You can take a look at the sample notebook here.  Notice that hovering over a node pops up a tooltip with information about the node’s name and graph membership.

From the previous example, we saw that draw_graph_union not only depicts the intersection of nodes, but it also visualizes the intersection of edges as well. Let’s take a look at how this works with two networks having identical nodes but but only a few overlapping edges.

Identical nodes, some overlapping edges

We’ll again be using the connected_watts_strogatz_graph to create our two networks, but this time both networks will contain 50 nodes:

    G1 = nx.connected_watts_strogatz_graph(50,5,.1)

    G2 = nx.connected_watts_strogatz_graph(50,5,.1)

This produces two networks with identical nodes and randomly intersecting edges.

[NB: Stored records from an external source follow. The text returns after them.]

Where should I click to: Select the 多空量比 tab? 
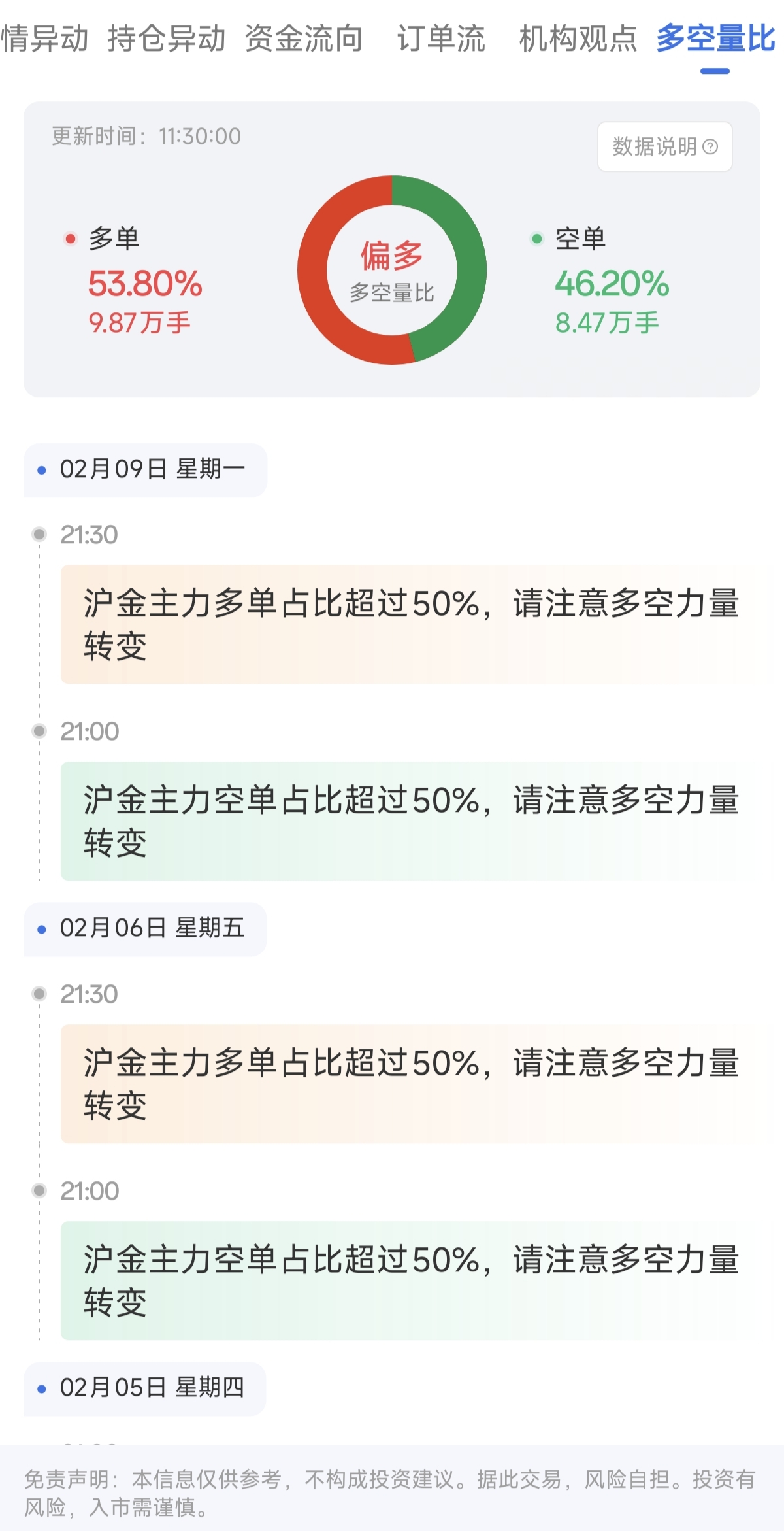point(715,39)
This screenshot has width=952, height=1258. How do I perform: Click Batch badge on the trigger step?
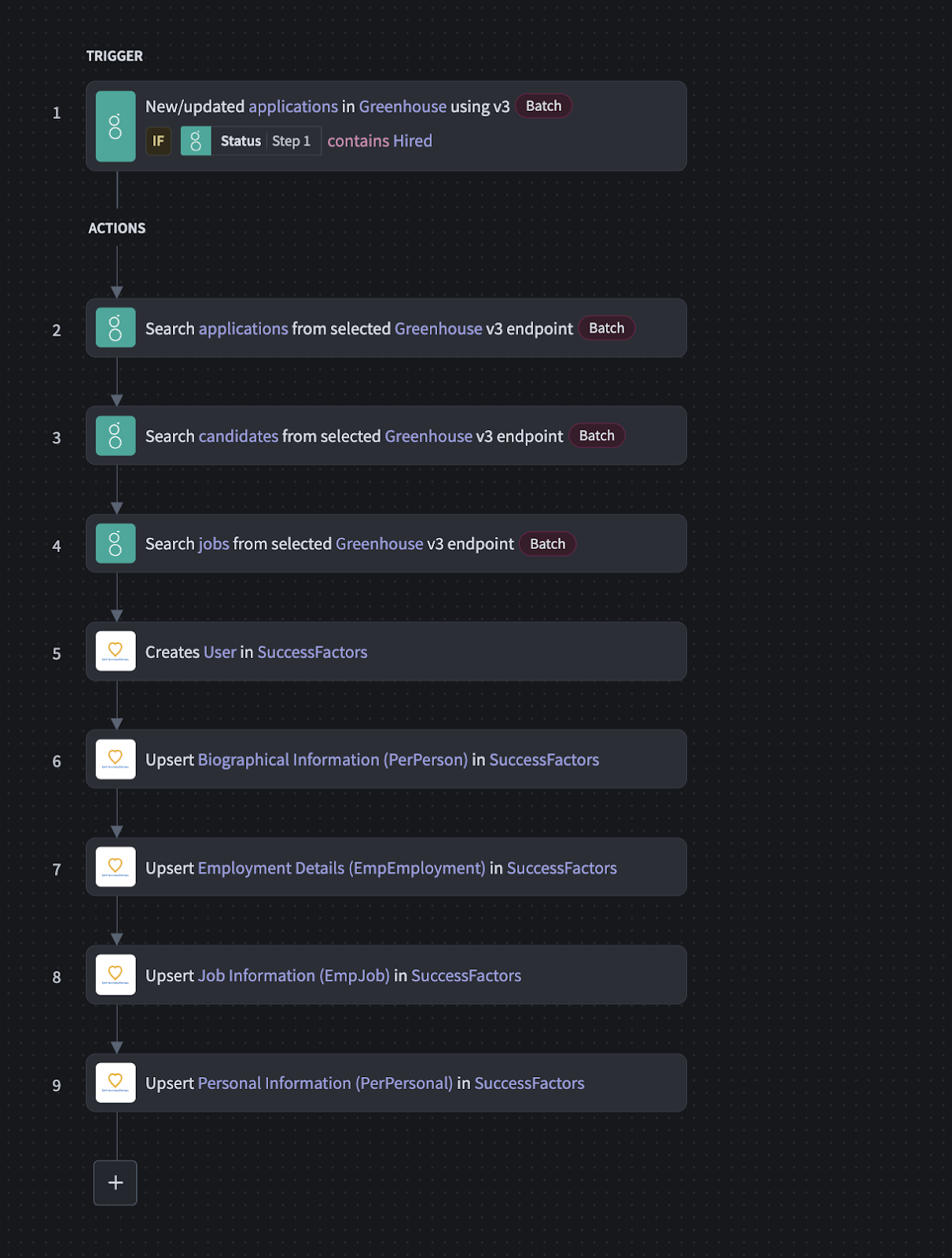[543, 106]
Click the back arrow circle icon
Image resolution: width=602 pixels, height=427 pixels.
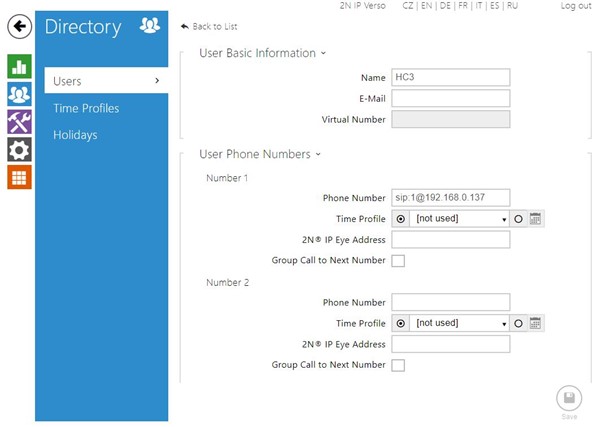click(x=19, y=27)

We want the sets of edges to only intersect over 5 nodes. Python’s built-in set object can help with this. We can get the edges for G1 and G2, convert the lists of edges to sets of edges, and then find their intersection using &. We can then subtract out the intersecting edges from each set of edges.

    edges_1 = set(G1.edges())

    edges_2 = set(G2.edges())

    intersecting_edges = edges_1 & edges_2

    edges_1_disjoint = edges_1 - intersecting_edges

    edges_2_disjoint = edges_2 - interesecting_edges

This produces two disjoint sets of edges. We now want to add back in 5 edges from the intersection into each disjoint set.

    for i in range(0,5):

        new_edge = intersecting_edges.pop()

        edges_1_disjoint.add(new_edge)

        edges_2_disjoint.add(new_edge)

We can then remove the current edges from G1 and add back in the desired edges. We do the same for G2.

    G1.remove_edges_from(edges_1)

    G1.add_edges_from(list(edges_1_disjoint))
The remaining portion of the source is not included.